Sete anos...
Aquilo era menos como se esquecer e mais como viajar no tempo, pra sete anos no futuro; pelo menos, foi o que se passou pela sua cabeça quando entrou no enorme apartamento que era teoricamente dele e de Vinícius.
— Uah... — Deu uma volta de trezentos e sessenta graus no centro da sala: tinha um enorme tapete felpudo, redondo e azul claro, entre um sofá grande, com o estofado verde escuro, uma poltrona, da mesma cor, e a estante de tevê, enorme, encostada à parede. Tão arrumadinho... Pelo visto ele e Vinícius se deram bem até demais dividindo o quarto da moradia universitária pra resolverem continuar morando juntos; se bem que lá era tudo sempre uma grande bagunça, especialmente as coisas do roommate.
— Você está bem? — Vinícius veio do corredor da entrada, já sem o pullover e pondo a chave sobre a mesinha de apoio no canto da sala entre o sofá e a poltrona, onde ficava também um enorme abajur, o dispersor azul, combinando com o tapete.
— Estou. — sorriu fechado. — Obrigado...
— Certo... — ele respirou fundo, pondo as mãos nos bolsos da calça e atravessando a sala na direção do corredor que levava pro interior do apartamento. — Eu vou tomar um banho.

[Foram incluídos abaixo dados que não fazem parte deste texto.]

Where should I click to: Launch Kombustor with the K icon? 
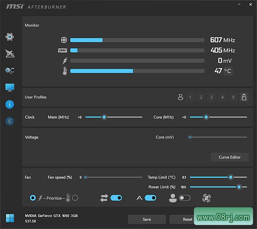(10, 121)
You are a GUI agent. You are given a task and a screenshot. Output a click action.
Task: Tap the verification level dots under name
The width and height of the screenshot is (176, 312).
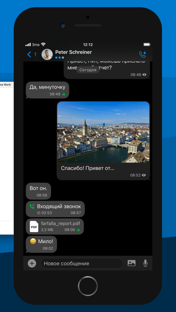click(x=60, y=58)
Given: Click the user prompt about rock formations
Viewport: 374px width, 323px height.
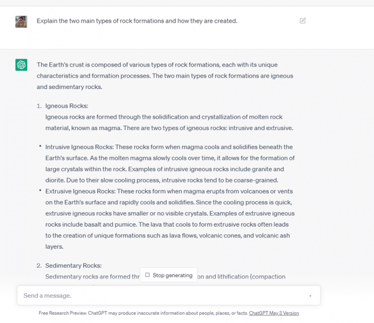Looking at the screenshot, I should [137, 21].
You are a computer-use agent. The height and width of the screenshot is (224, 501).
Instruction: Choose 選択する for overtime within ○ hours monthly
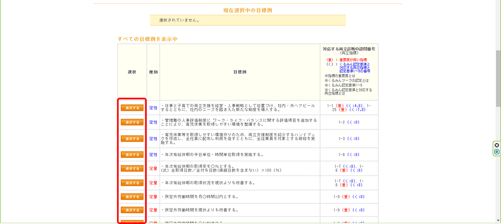[x=132, y=197]
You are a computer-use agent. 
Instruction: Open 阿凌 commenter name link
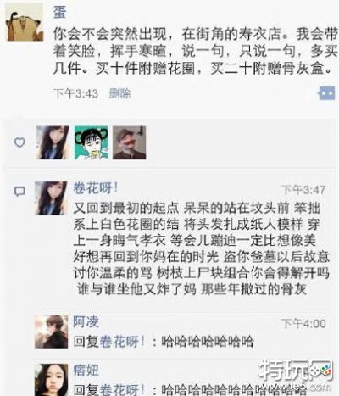[x=86, y=321]
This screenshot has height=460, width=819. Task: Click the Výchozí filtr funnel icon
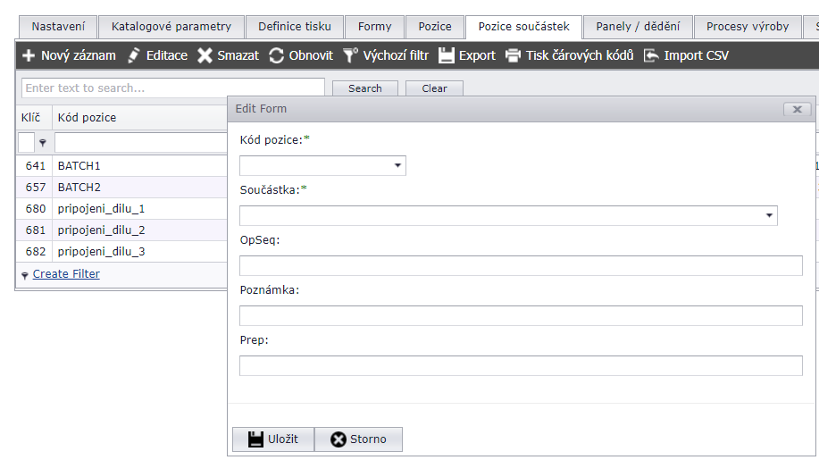(x=351, y=55)
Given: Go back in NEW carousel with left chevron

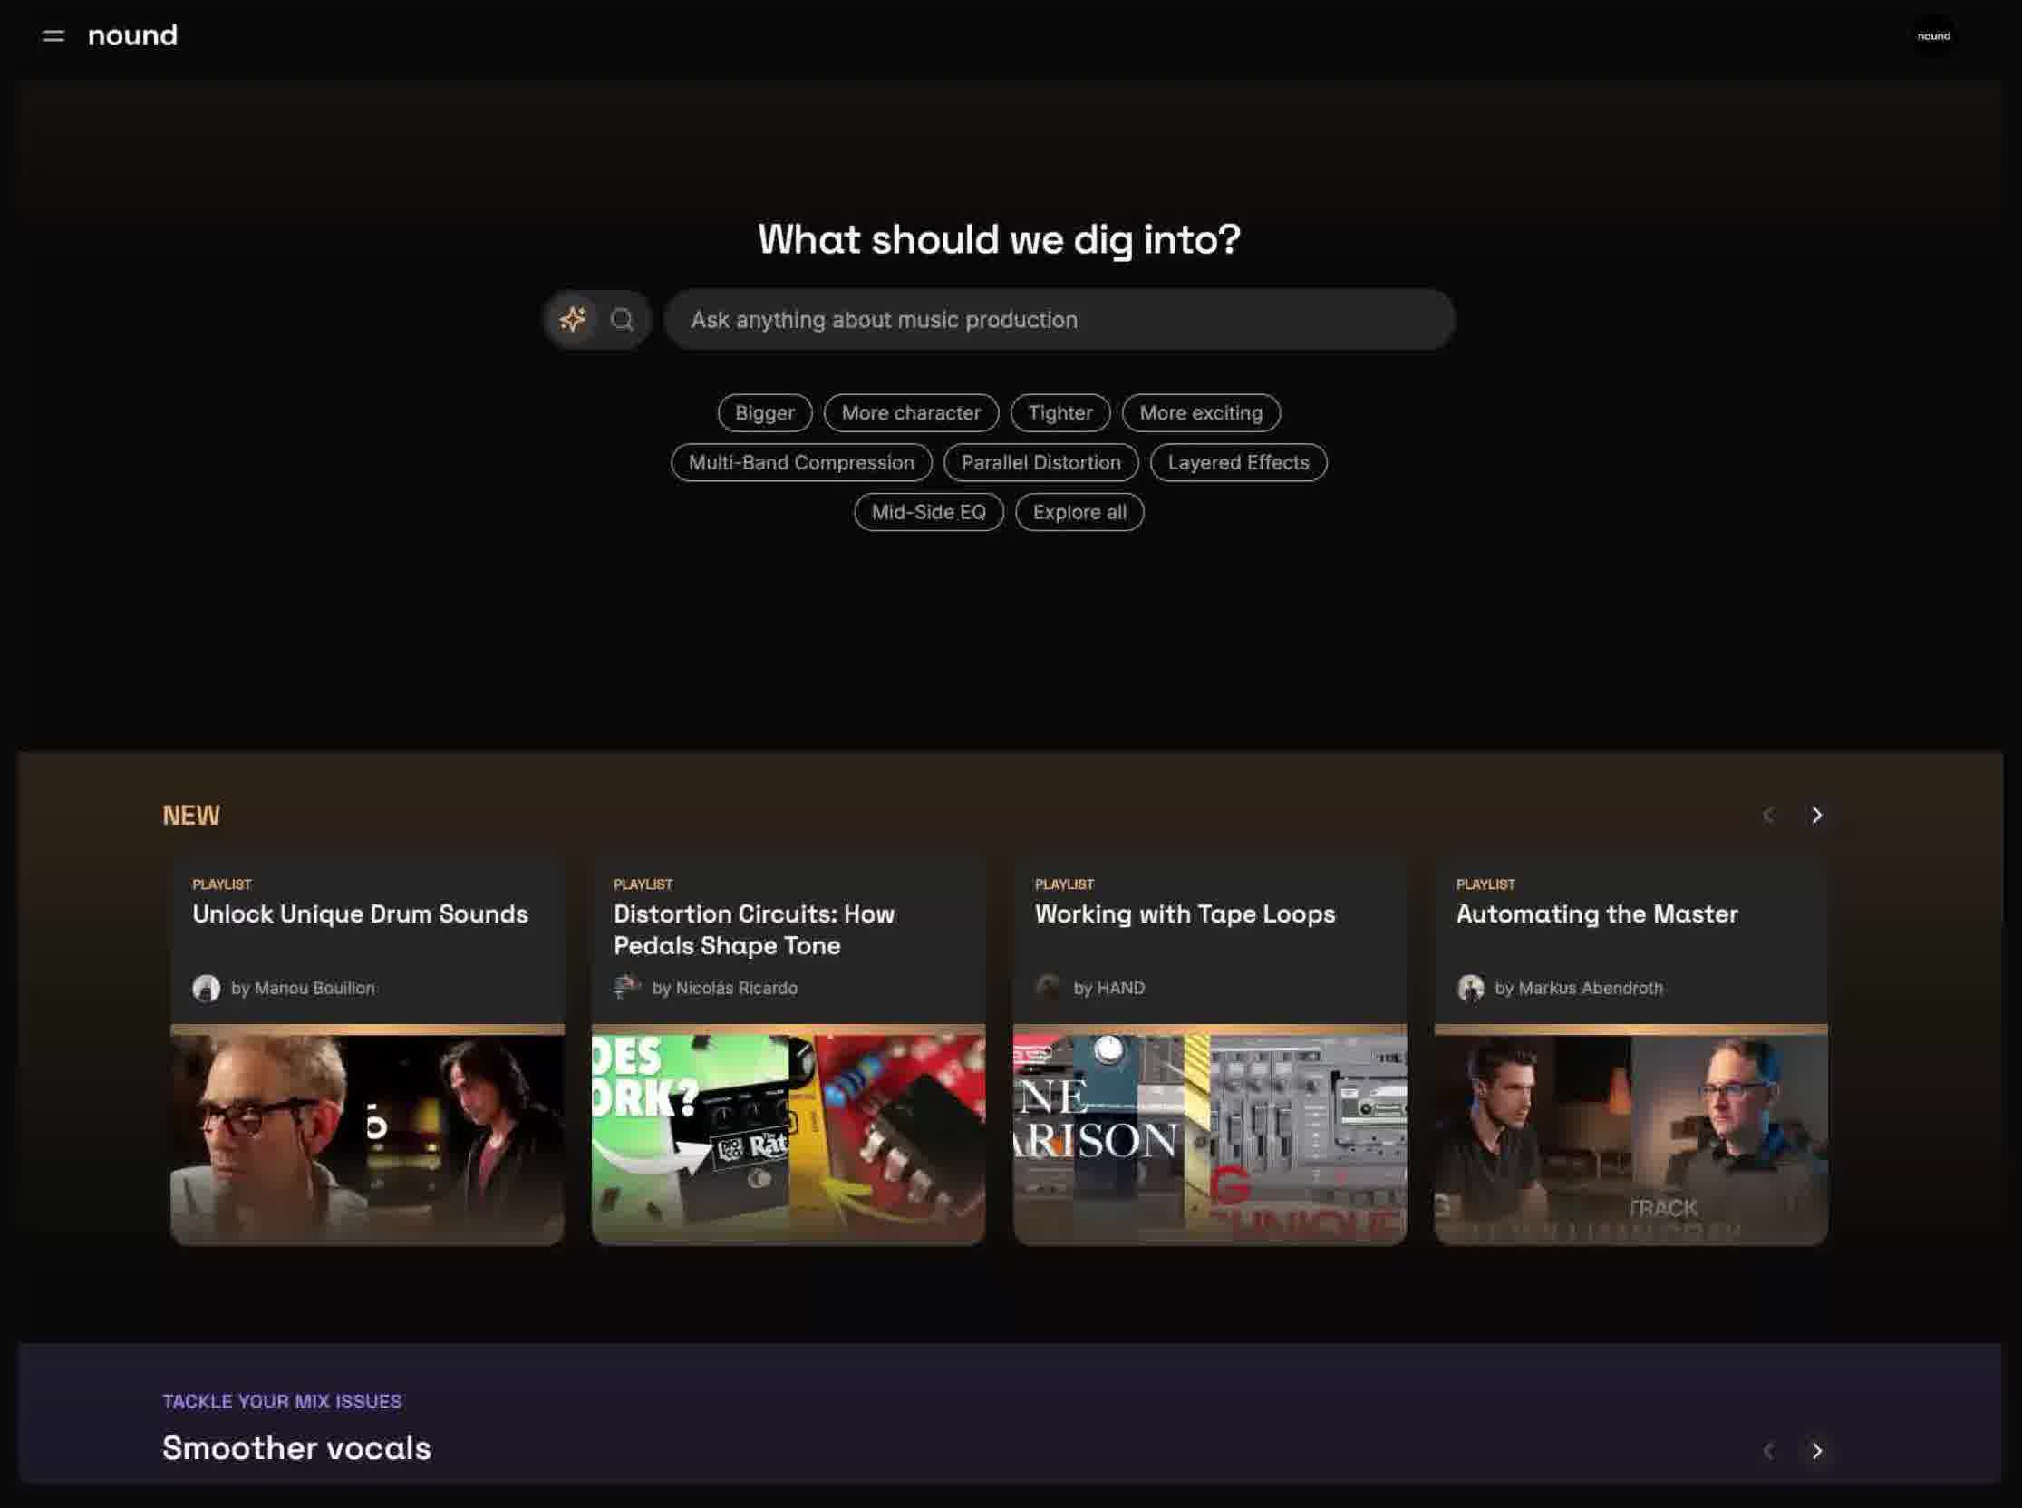Looking at the screenshot, I should pos(1768,815).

Ivan murmurou uma concordância e tentou se distrair com os jarros de plantas na estante da tevê; se ficasse olhando demais pra Vinícius como queria seria estranho, não? Por mais que estivesse impressionado com o tanto que o roommate crescera...
— Você vem? — mas com aquela pergunta não conseguiu não olhar pra Vinícius, parado de costas na frente do corredor, olhando-o por cima do ombro, esperando uma resposta.
— A - ah... — Gaguejou, perdido por um instante nos olhos castanhos; os mesmos olhos, mas tão diferentes. — E - eu tô bem, obrigado.
Então Vinícius sorriu. Não era o sorriso quadrado de Vinícius; um sorriso fechado, de canto, melancólico, mas que fez que algo geladinho subisse pelo seu estômago até virar um arrepio na sua nuca.
— Ok... — ele suspirou. — Fica a vontade, tá bem? Essa casa também é sua.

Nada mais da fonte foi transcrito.